(Element and text position data)
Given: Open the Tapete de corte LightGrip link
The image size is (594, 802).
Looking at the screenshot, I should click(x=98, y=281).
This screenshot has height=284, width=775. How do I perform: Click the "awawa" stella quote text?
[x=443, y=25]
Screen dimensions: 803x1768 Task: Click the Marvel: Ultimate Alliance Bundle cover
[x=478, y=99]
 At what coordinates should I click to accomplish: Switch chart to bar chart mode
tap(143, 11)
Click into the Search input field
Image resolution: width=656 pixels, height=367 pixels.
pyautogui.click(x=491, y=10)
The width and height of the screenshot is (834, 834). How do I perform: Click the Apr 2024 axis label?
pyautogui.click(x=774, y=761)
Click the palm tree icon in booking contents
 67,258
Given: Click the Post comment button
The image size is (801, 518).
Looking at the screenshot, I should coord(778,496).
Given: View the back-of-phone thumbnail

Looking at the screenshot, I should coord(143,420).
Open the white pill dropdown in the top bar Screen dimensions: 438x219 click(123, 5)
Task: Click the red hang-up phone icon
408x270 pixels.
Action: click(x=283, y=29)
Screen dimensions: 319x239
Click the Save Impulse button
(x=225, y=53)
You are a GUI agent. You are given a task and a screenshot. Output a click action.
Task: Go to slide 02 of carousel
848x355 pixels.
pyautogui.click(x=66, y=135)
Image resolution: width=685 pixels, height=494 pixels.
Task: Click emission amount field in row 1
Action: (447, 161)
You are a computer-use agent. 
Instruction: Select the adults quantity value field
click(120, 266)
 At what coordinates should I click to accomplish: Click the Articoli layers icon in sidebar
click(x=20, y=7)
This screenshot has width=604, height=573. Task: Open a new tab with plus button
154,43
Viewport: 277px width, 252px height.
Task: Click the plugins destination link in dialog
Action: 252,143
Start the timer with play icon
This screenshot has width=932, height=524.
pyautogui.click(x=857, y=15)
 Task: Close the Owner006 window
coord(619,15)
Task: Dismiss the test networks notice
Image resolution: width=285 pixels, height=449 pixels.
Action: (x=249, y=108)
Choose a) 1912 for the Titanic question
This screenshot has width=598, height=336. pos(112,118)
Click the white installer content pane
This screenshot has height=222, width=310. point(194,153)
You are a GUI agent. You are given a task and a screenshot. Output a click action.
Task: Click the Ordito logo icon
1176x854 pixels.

- _DIRECTIONS_: Please turn all of the data above into a JSON list of strings, with one string per line and blank lines left out.

- _SOLUTION FOR THIS EXERCISE_:
[
  "Given: Open the Tapete de corte LightGrip link",
  "The image size is (594, 802).",
  "Looking at the screenshot, I should click(x=98, y=281).",
  "This screenshot has height=284, width=775. How do I perform: Click the \"awawa\" stella quote text?",
  "[x=443, y=25]",
  "Screen dimensions: 803x1768 Task: Click the Marvel: Ultimate Alliance Bundle cover",
  "[x=478, y=99]",
  " At what coordinates should I click to accomplish: Switch chart to bar chart mode",
  "tap(143, 11)",
  "Click into the Search input field",
  "Image resolution: width=656 pixels, height=367 pixels.",
  "pyautogui.click(x=491, y=10)",
  "The width and height of the screenshot is (834, 834). How do I perform: Click the Apr 2024 axis label?",
  "pyautogui.click(x=774, y=761)",
  "Click the palm tree icon in booking contents",
  " 67,258",
  "Given: Click the Post comment button",
  "The image size is (801, 518).",
  "Looking at the screenshot, I should coord(778,496).",
  "Given: View the back-of-phone thumbnail",
  "Looking at the screenshot, I should coord(143,420).",
  "Open the white pill dropdown in the top bar Screen dimensions: 438x219 click(123, 5)",
  "Task: Click the red hang-up phone icon",
  "408x270 pixels.",
  "Action: click(x=283, y=29)",
  "Screen dimensions: 319x239",
  "Click the Save Impulse button",
  "(x=225, y=53)",
  "You are a GUI agent. You are given a task and a screenshot. Output a click action.",
  "Task: Go to slide 02 of carousel",
  "848x355 pixels.",
  "pyautogui.click(x=66, y=135)",
  "Image resolution: width=685 pixels, height=494 pixels.",
  "Task: Click emission amount field in row 1",
  "Action: (447, 161)",
  "You are a computer-use agent. ",
  "Instruction: Select the adults quantity value field",
  "click(120, 266)",
  " At what coordinates should I click to accomplish: Click the Articoli layers icon in sidebar",
  "click(x=20, y=7)",
  "This screenshot has width=604, height=573. Task: Open a new tab with plus button",
  "154,43",
  "Viewport: 277px width, 252px height.",
  "Task: Click the plugins destination link in dialog",
  "Action: 252,143",
  "Start the timer with play icon",
  "This screenshot has width=932, height=524.",
  "pyautogui.click(x=857, y=15)",
  " Task: Close the Owner006 window",
  "coord(619,15)",
  "Task: Dismiss the test networks notice",
  "Image resolution: width=285 pixels, height=449 pixels.",
  "Action: (x=249, y=108)",
  "Choose a) 1912 for the Titanic question",
  "This screenshot has width=598, height=336. pos(112,118)",
  "Click the white installer content pane",
  "This screenshot has height=222, width=310. point(194,153)",
  "You are a GUI agent. You are given a task and a screenshot. Output a click action.",
  "Task: Click the Ordito logo icon",
  "1176x854 pixels."
]